*SHORT EXERCISE*.
Reproduce each of the following rows word for word, without changing anything.

*EXTRACTED MATERIAL*.
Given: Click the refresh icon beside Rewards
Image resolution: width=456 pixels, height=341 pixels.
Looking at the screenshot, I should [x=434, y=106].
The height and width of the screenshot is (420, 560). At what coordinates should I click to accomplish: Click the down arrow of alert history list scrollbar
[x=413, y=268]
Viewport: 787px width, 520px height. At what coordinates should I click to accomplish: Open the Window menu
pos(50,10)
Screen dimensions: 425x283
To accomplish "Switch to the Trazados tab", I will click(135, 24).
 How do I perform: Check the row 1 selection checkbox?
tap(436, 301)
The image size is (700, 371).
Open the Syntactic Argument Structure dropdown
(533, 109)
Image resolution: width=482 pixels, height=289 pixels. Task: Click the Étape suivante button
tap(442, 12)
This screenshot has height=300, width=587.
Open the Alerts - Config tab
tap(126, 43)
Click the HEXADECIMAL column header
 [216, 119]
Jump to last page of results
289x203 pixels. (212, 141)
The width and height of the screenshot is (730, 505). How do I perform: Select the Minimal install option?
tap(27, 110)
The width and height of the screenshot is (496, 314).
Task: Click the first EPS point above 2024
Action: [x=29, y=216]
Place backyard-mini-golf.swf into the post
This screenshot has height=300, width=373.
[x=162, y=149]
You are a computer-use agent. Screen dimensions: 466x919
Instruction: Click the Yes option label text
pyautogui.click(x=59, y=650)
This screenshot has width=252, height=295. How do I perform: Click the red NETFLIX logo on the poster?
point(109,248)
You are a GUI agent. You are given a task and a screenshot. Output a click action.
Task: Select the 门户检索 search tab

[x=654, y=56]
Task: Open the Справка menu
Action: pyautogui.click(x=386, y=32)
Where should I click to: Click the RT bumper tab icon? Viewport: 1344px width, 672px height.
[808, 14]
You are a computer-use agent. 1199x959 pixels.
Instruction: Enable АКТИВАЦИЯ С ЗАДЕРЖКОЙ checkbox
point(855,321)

*ANSWER TO THIS PROBLEM*.
Given: Click the refresh icon beside Rewards
Image resolution: width=456 pixels, height=341 pixels.
Looking at the screenshot, I should [x=434, y=106].
The height and width of the screenshot is (420, 560). At what coordinates should I click to accomplish: Click the down arrow of alert history list scrollbar
[x=413, y=268]
Viewport: 787px width, 520px height. At what coordinates should I click to accomplish: Open the Window menu
pos(50,10)
Screen dimensions: 425x283
To accomplish "Switch to the Trazados tab", I will click(135, 24).
 How do I perform: Check the row 1 selection checkbox?
tap(436, 301)
The image size is (700, 371).
Open the Syntactic Argument Structure dropdown
(533, 109)
Image resolution: width=482 pixels, height=289 pixels. Task: Click the Étape suivante button
tap(442, 12)
This screenshot has height=300, width=587.
Open the Alerts - Config tab
tap(126, 43)
Click the HEXADECIMAL column header
 [216, 119]
Jump to last page of results
289x203 pixels. (212, 141)
The width and height of the screenshot is (730, 505). How do I perform: Select the Minimal install option?
tap(27, 110)
The width and height of the screenshot is (496, 314).
Task: Click the first EPS point above 2024
Action: [x=29, y=216]
Place backyard-mini-golf.swf into the post
This screenshot has height=300, width=373.
[x=162, y=149]
You are a computer-use agent. Screen dimensions: 466x919
Instruction: Click the Yes option label text
pyautogui.click(x=59, y=650)
This screenshot has width=252, height=295. How do I perform: Click the red NETFLIX logo on the poster?
point(109,248)
You are a GUI agent. You are given a task and a screenshot. Output a click action.
Task: Select the 门户检索 search tab

[x=654, y=56]
Task: Open the Справка menu
Action: pyautogui.click(x=386, y=32)
Where should I click to: Click the RT bumper tab icon? Viewport: 1344px width, 672px height.
[808, 14]
You are a computer-use agent. 1199x959 pixels.
Instruction: Enable АКТИВАЦИЯ С ЗАДЕРЖКОЙ checkbox
point(855,321)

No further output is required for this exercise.